TASK DIRECTIONS:
Could you set out the lines of these records as a numbered list, dropping any blank lines and leaving the pictures out?

— BEGIN ENTRIES SHOWN —

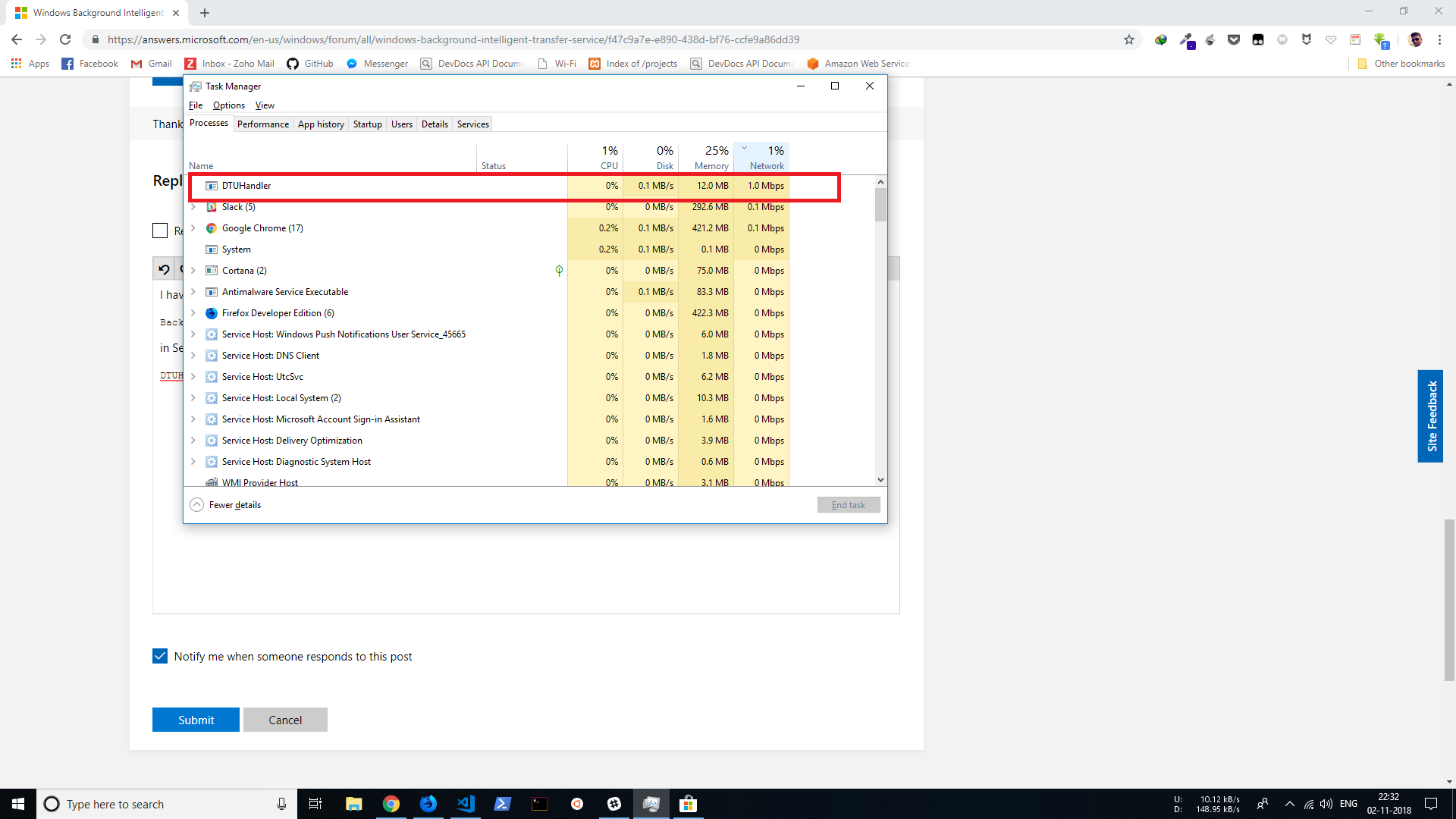Uncheck Notify me when someone responds
Viewport: 1456px width, 819px height.
(x=160, y=656)
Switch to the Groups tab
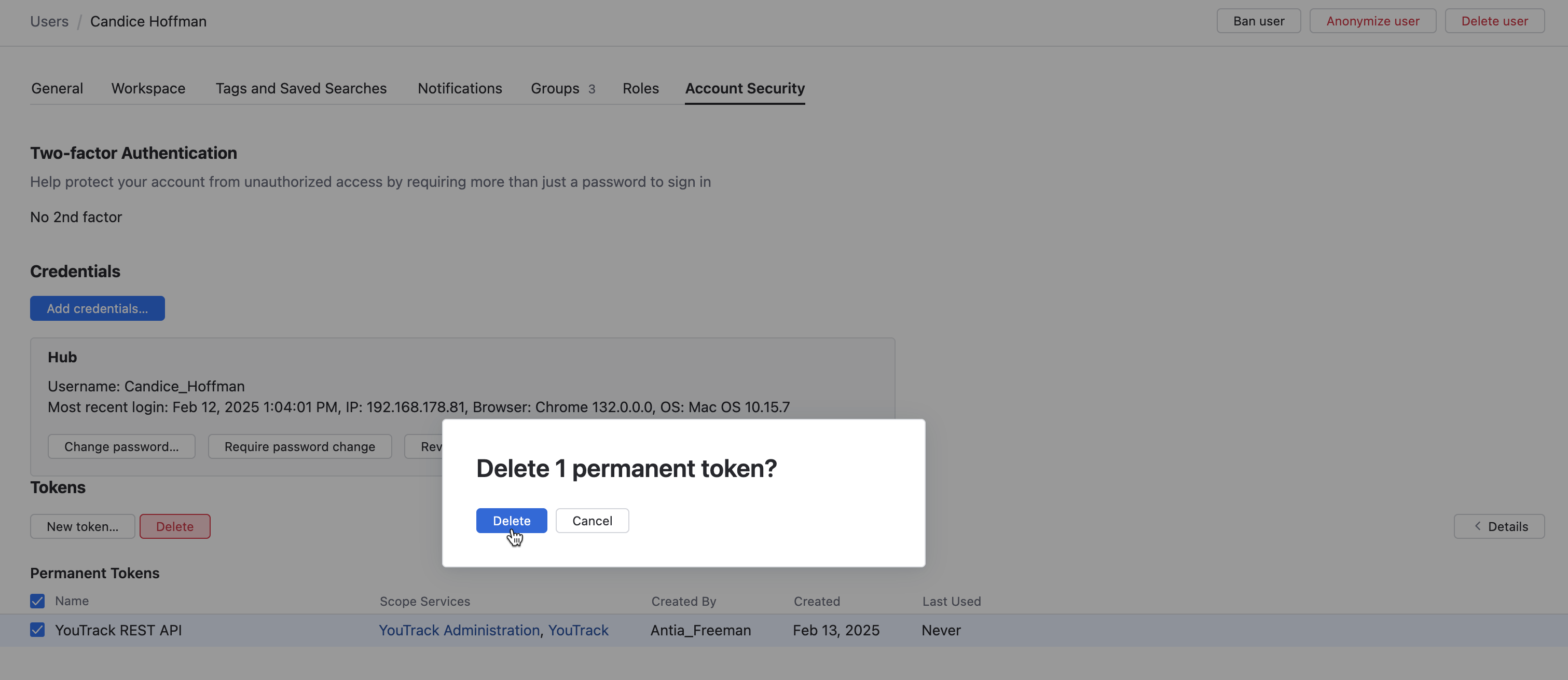The width and height of the screenshot is (1568, 680). 562,88
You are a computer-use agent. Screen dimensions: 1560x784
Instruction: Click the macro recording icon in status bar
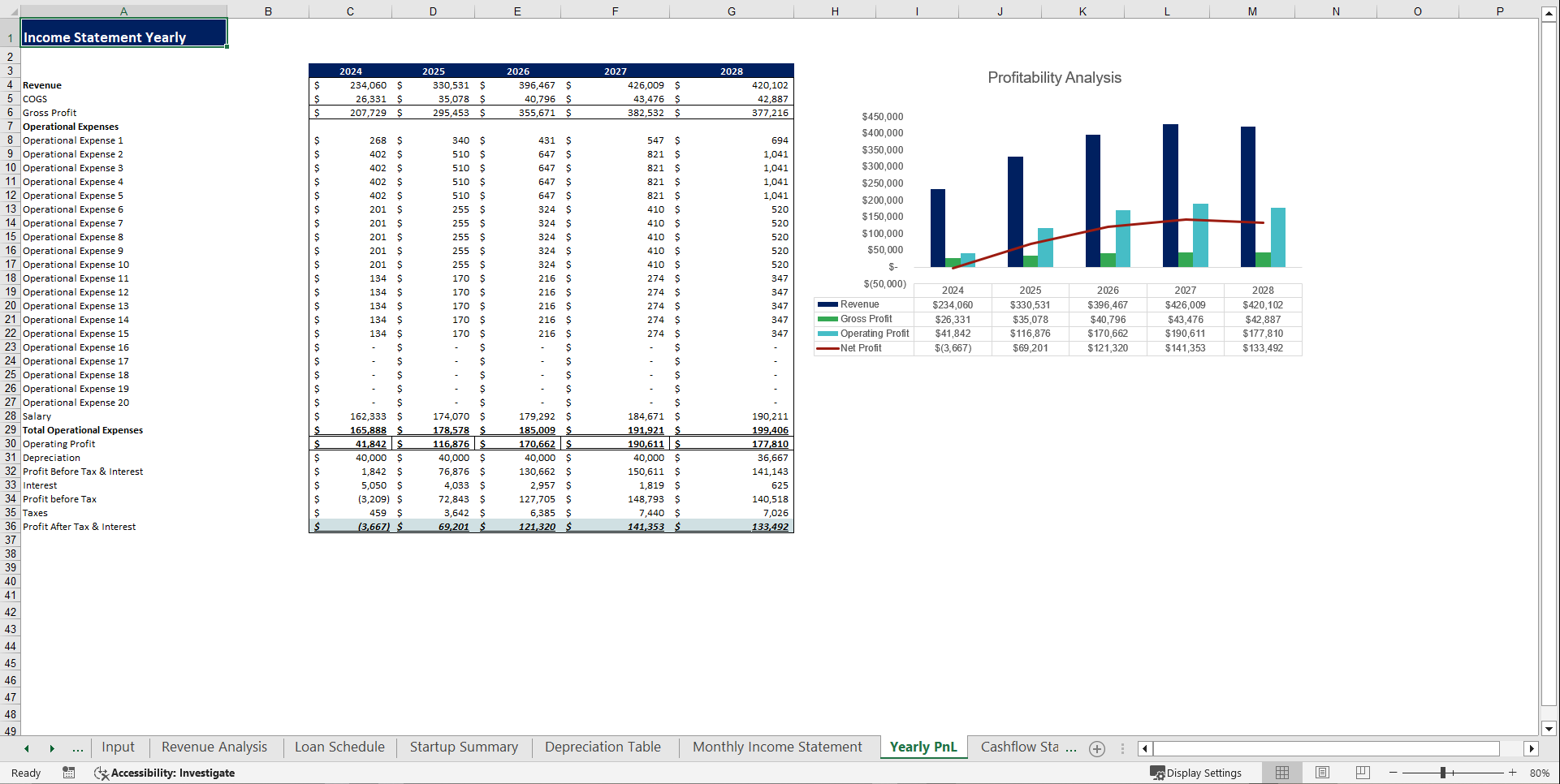69,773

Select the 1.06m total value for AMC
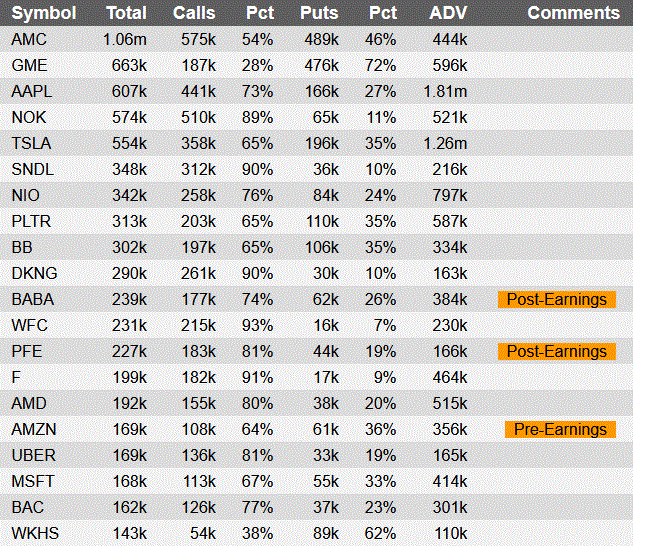125,39
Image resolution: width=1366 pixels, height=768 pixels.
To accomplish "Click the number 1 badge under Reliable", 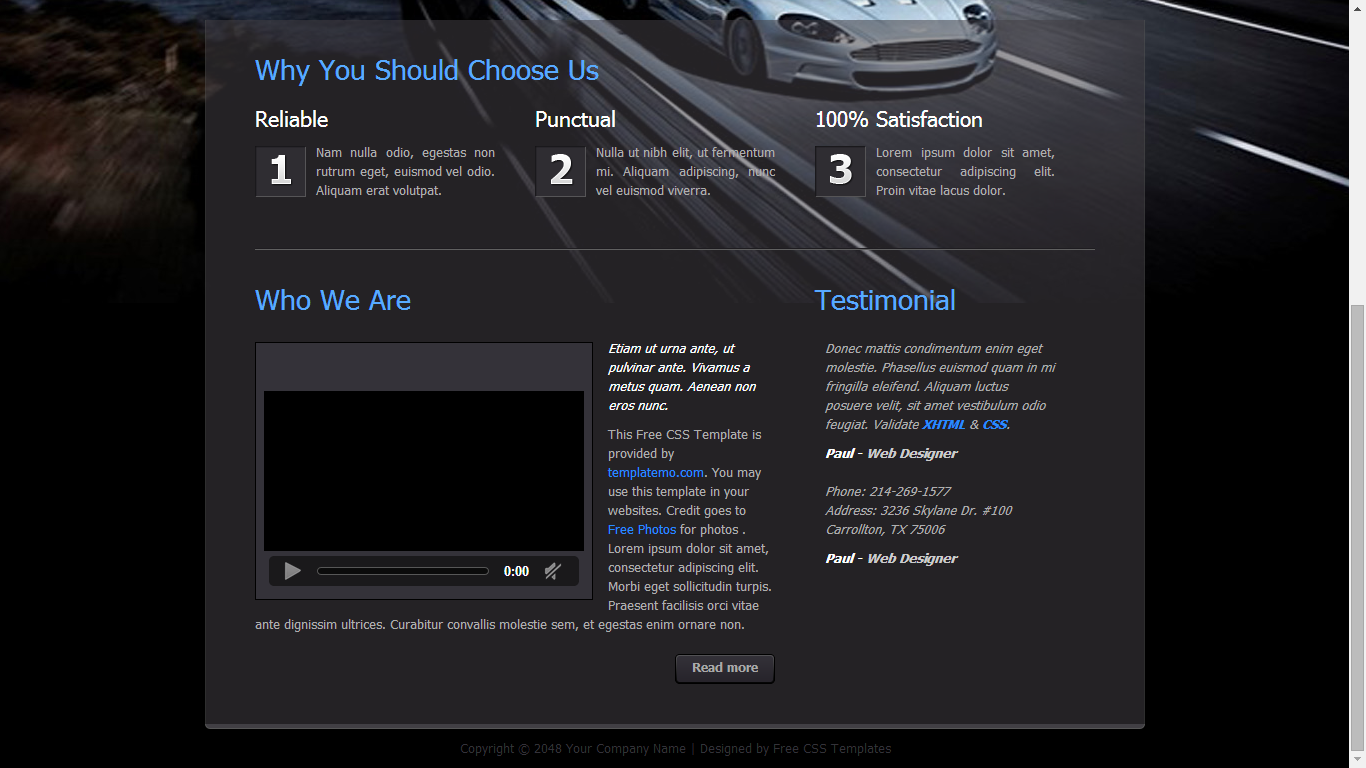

— END ENTRIES SHOWN —

TASK RESULT:
1. Uncheck Notify me when someone responds
2. Viewport: 1456px width, 819px height.
3. (x=160, y=656)
4. Switch to the Groups tab
5. The width and height of the screenshot is (1568, 680). 562,88
6. You are a computer-use agent. Screen dimensions: 1560x784
7. Instruction: Click the macro recording icon in status bar
8. 69,773
9. Select the 1.06m total value for AMC
10. 125,39
11. Image resolution: width=1366 pixels, height=768 pixels.
12. To accomplish "Click the number 1 badge under Reliable", 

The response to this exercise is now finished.